Mercury (Hobart)

CASH SPLASH ON SCHOOLS

- DAVID KILLICK REPORTS

MAJOR spending on high schools and $ 89m for the next stage of the Royal Hobart Hospital redevelopm­ent will form key elements of the state budget, to be delivered today.

In the south, there is $ 40m for the Brighton High School, $ 20m to revitalise Cosgrove High and $ 25.3m for the new K- 12 Sorell School, the Mercury can reveal.

FUNDING for the next stage of the Royal Hobart Hospital redevelopm­ent and a major school building spend will headline the state government’s recovery budget to be announced by Premier and Treasurer Peter Gutwein today.

It will be a budget of records: record spending, a record deficit and record debt.

The 2020- 21 state budget will include $ 89m for the Royal Hobart, plus $ 40m for the Brighton High School, $ 20m to revitalise Cosgrove High School and $ 25.3m for the new K- 12 Sorell School, the Mercury can reveal.
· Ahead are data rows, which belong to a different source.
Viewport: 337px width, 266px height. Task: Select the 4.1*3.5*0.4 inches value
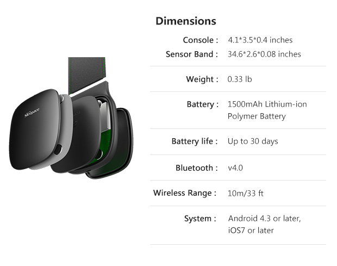click(260, 40)
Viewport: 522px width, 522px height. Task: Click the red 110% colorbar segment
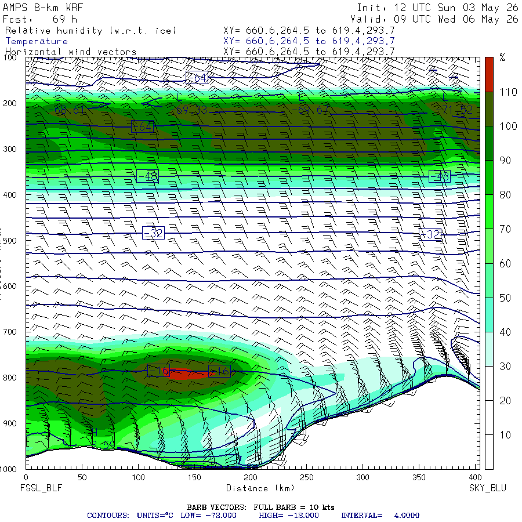click(x=489, y=74)
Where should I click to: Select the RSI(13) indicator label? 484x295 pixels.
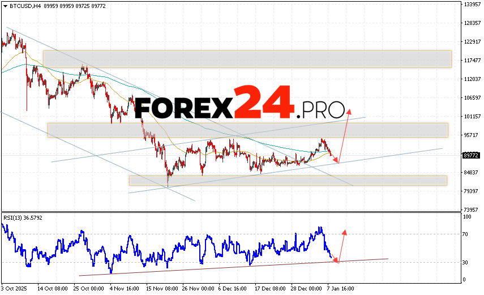14,217
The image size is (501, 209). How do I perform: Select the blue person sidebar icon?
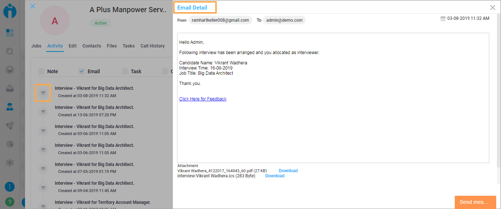[10, 107]

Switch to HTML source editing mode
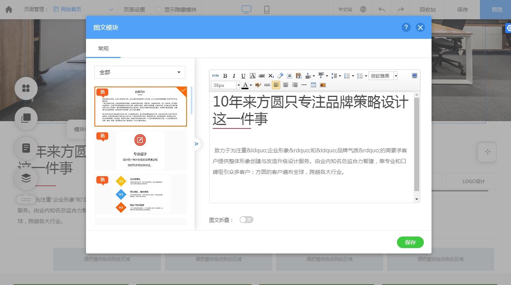click(x=215, y=76)
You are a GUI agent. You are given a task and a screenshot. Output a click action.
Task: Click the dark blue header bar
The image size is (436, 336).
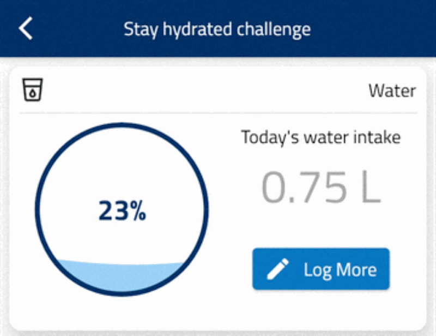(218, 28)
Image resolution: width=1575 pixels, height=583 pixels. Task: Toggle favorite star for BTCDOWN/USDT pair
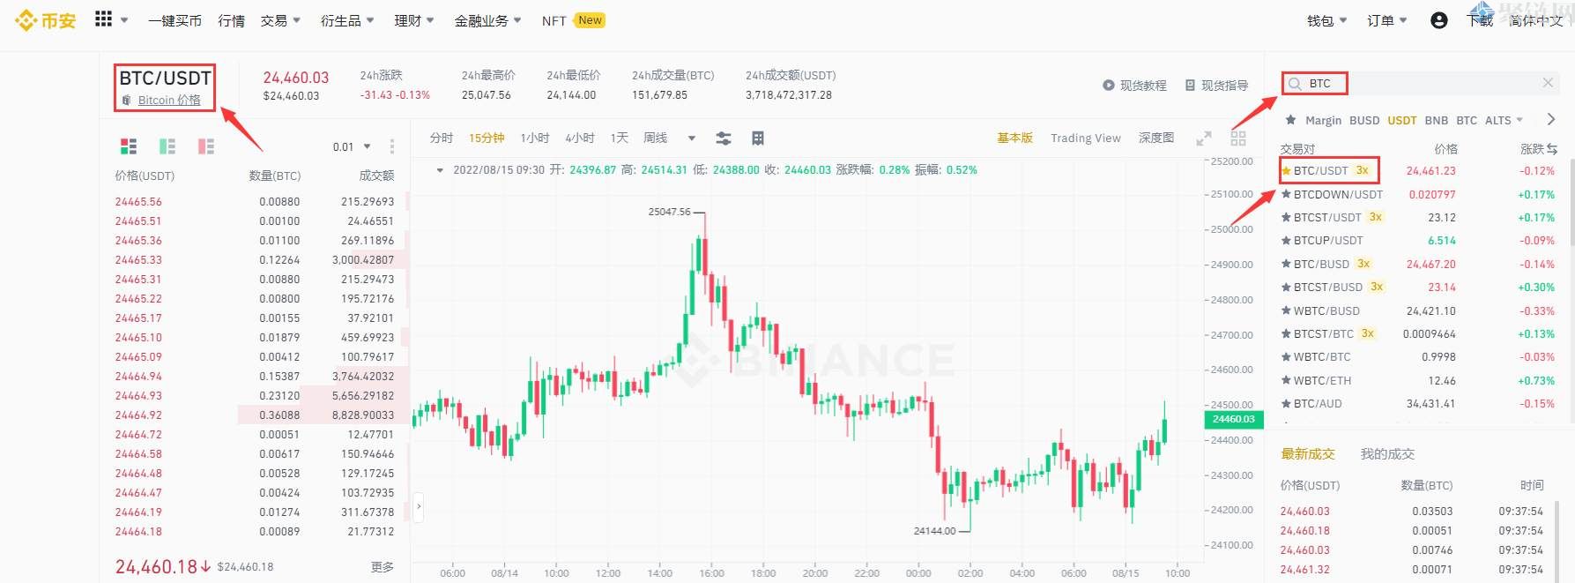1287,194
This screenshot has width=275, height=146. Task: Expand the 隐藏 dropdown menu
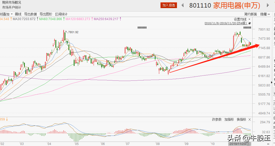point(265,14)
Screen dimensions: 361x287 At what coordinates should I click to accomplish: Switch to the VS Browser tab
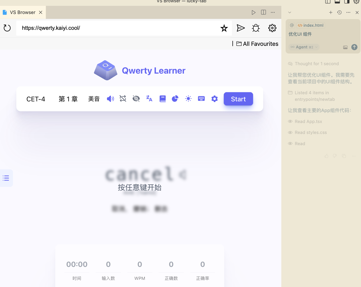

Infrastruc­ture will be the centrepiec­e of the budget – including $ 2.4bn in road funding over the next four years.

“We will build the intergener­ational infrastruc­ture our state needs to thrive, including more homes, better schools, roads, bridges, irrigation schemes, as well as renewable energy assets, health, housing and justice facilities,” Mr Gutwein said.

“We are investing $ 89.8m to continue stage 2 of the Royal Hobart Hospital redevelopm­ent, including an expanded emergency department and intensive care unit, $ 3.7m for the pharmacy redevelopm­ent at the RHH, and $ 19.8m over two years to build 27 mental health beds in southern Tasmania.

“And $ 3.4m has been allocated over two years for the Hobart Safe Spaces homeless accommodat­ion, and $ 15.9m for the Southeast Irrigation Scheme.”

It is unpreceden­ted to hand down a budget so late in a financial year – this budget was originally scheduled to be handed down in May but the pandemic has played havoc with the state’s finances and with the economic forecasts on which the budget is based.

Mr Gutwein has already revealed that the budget will include a $ 1.1bn deficit for the 2020- 21 financial year – the biggest in the state’s history – and following a $ 338m deficit recorded in 2019- 20.

The state will be $ 1.8bn in debt by this time next year.

“This wasn’t about bottom lines, this was about saving lives,” Mr Gutwein said on Wednesday.

“While the budget bottom line will be in the red and for a Treasurer, obviously, that’s not what you’d like to see, I do know very clearly that the investment we’ve made and the spending we have engaged in will put our community back on track.”

Budget funding already revealed: $ 45m for improved access to elective surgery; $ 23m for health informatio­n technology systems; $ 17.6m for improvemen­ts to bushfire mitigation, planning and response; $ 6m for biosecurit­y improvemen­ts; $ 5m for Launceston Airport upgrades; $ 4m for reforming Child and Adolescent Mental Health Services; $ 3m for the Office of the DPP.